Copy the following records exactly as they appear, line for line.
★ ★ ★
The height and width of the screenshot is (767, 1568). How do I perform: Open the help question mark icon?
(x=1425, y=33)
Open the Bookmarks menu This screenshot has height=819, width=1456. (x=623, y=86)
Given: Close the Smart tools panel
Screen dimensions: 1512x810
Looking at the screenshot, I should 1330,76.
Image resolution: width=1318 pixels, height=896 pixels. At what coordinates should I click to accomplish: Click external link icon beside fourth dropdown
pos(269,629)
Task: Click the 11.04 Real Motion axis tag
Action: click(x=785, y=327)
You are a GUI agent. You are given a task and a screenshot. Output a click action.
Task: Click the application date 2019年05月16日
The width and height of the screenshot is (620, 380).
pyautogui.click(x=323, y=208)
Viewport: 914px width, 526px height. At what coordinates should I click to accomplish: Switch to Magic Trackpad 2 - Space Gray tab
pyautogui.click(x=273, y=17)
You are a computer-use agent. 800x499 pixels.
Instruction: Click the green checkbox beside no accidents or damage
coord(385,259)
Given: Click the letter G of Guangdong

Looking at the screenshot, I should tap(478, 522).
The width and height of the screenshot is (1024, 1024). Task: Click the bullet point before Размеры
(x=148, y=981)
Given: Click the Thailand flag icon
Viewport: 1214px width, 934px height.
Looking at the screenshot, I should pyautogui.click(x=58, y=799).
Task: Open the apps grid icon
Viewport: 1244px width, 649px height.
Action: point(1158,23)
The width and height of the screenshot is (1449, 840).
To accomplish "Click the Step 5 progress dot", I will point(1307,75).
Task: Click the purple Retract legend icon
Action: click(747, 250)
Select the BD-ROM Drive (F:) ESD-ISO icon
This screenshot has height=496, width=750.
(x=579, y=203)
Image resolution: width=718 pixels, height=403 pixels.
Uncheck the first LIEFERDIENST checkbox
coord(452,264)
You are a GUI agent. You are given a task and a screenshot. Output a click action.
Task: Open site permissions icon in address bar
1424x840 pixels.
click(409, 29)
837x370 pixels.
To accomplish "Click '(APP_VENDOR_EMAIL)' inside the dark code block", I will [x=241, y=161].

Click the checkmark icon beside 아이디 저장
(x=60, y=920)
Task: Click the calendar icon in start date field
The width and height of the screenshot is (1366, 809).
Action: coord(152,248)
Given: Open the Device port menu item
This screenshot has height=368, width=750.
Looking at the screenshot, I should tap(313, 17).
★ ★ ★
● **OUTPUT BELOW**:
The height and width of the screenshot is (767, 1568). How do I perform: Open the help question mark icon?
(x=1425, y=33)
Open the Bookmarks menu This screenshot has height=819, width=1456. (x=623, y=86)
Given: Close the Smart tools panel
Screen dimensions: 1512x810
Looking at the screenshot, I should 1330,76.
Image resolution: width=1318 pixels, height=896 pixels. At what coordinates should I click to accomplish: Click external link icon beside fourth dropdown
pos(269,629)
Task: Click the 11.04 Real Motion axis tag
Action: click(x=785, y=327)
You are a GUI agent. You are given a task and a screenshot. Output a click action.
Task: Click the application date 2019年05月16日
The width and height of the screenshot is (620, 380).
pyautogui.click(x=323, y=208)
Viewport: 914px width, 526px height. At what coordinates should I click to accomplish: Switch to Magic Trackpad 2 - Space Gray tab
pyautogui.click(x=273, y=17)
You are a computer-use agent. 800x499 pixels.
Instruction: Click the green checkbox beside no accidents or damage
coord(385,259)
Given: Click the letter G of Guangdong

Looking at the screenshot, I should tap(478, 522).
The width and height of the screenshot is (1024, 1024). Task: Click the bullet point before Размеры
(x=148, y=981)
Given: Click the Thailand flag icon
Viewport: 1214px width, 934px height.
Looking at the screenshot, I should pyautogui.click(x=58, y=799).
Task: Open the apps grid icon
Viewport: 1244px width, 649px height.
Action: point(1158,23)
The width and height of the screenshot is (1449, 840).
To accomplish "Click the Step 5 progress dot", I will point(1307,75).
Task: Click the purple Retract legend icon
Action: click(747, 250)
Select the BD-ROM Drive (F:) ESD-ISO icon
This screenshot has height=496, width=750.
(x=579, y=203)
Image resolution: width=718 pixels, height=403 pixels.
Uncheck the first LIEFERDIENST checkbox
coord(452,264)
You are a GUI agent. You are given a task and a screenshot. Output a click action.
Task: Open site permissions icon in address bar
1424x840 pixels.
click(409, 29)
837x370 pixels.
To accomplish "Click '(APP_VENDOR_EMAIL)' inside the dark code block", I will [x=241, y=161].

Click the checkmark icon beside 아이디 저장
(x=60, y=920)
Task: Click the calendar icon in start date field
The width and height of the screenshot is (1366, 809).
Action: coord(152,248)
Given: Open the Device port menu item
This screenshot has height=368, width=750.
Looking at the screenshot, I should tap(313, 17).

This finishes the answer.